Work instructions: For the material below, output exactly the span from the line with "Open the settings" to the line with "Given: Click the red heart emoji in tweet", including both, and nothing besides.

Extracted data:
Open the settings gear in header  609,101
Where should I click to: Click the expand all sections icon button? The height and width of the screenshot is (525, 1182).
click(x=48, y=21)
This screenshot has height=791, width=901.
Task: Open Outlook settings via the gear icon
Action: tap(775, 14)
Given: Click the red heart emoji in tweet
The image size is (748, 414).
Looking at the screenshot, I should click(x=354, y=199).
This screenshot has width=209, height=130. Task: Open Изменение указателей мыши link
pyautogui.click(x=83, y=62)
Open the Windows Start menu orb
...
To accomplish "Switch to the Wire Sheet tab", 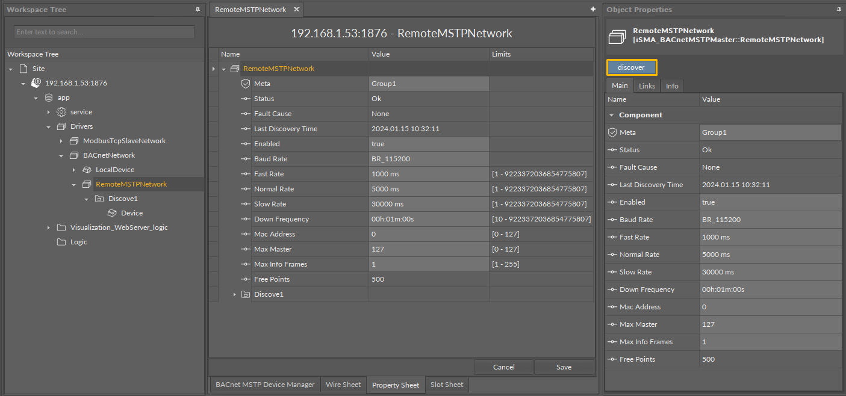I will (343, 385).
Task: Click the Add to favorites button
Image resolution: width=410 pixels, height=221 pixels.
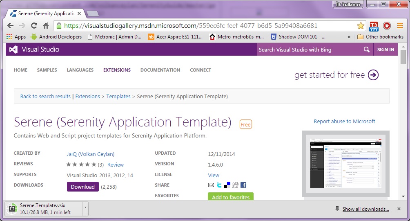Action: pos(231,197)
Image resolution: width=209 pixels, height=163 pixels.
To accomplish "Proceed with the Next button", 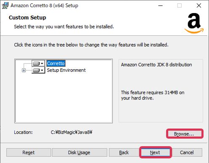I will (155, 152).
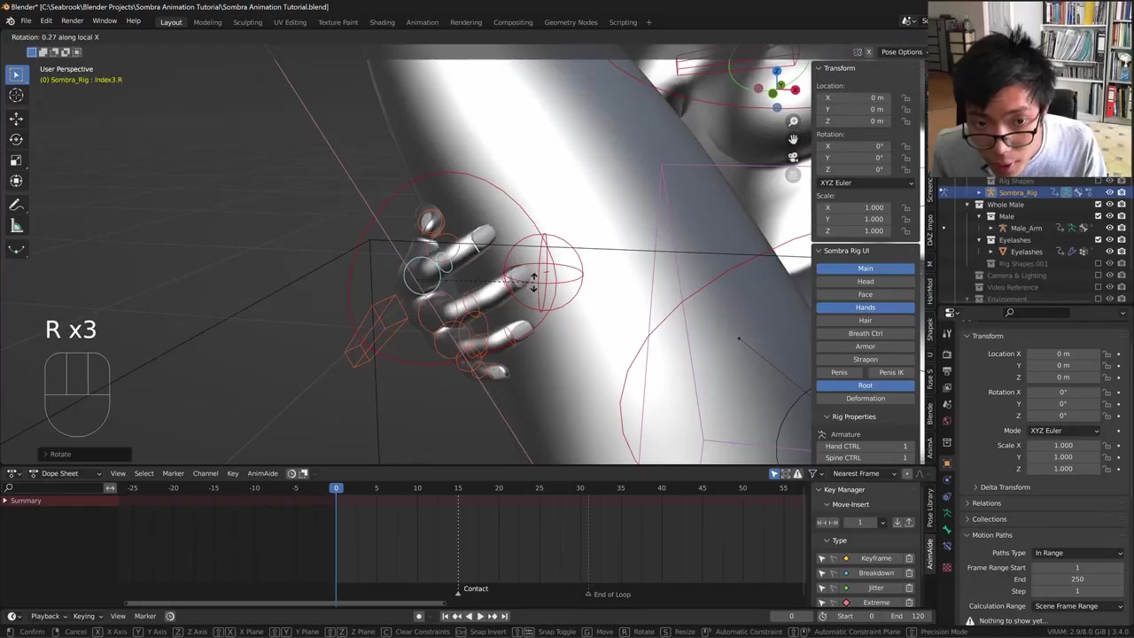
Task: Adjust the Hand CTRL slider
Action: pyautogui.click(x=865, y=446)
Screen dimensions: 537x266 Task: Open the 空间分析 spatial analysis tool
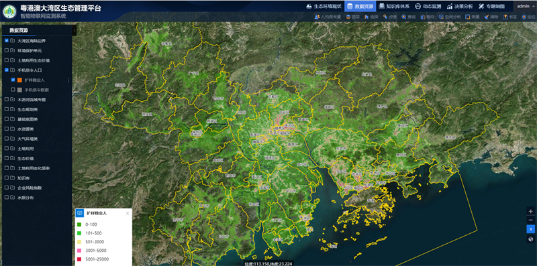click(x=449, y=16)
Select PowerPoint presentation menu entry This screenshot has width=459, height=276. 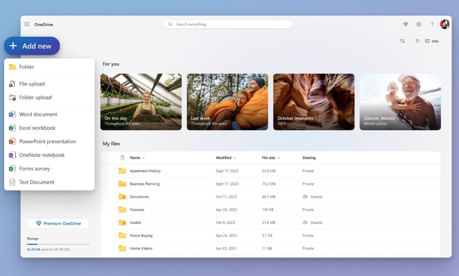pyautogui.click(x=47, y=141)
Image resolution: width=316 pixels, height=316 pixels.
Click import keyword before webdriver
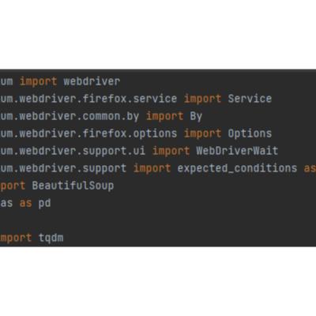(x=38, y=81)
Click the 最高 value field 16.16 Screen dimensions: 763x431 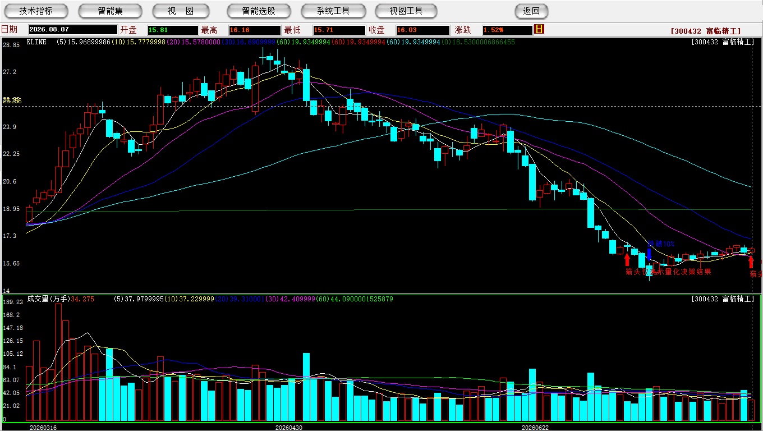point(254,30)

Worked solution:
Open the settings gear in header  609,101
Where should I click to: Click the expand all sections icon button? The height and width of the screenshot is (525, 1182).
click(x=48, y=21)
This screenshot has height=791, width=901.
Task: Open Outlook settings via the gear icon
Action: tap(775, 14)
Given: Click the red heart emoji in tweet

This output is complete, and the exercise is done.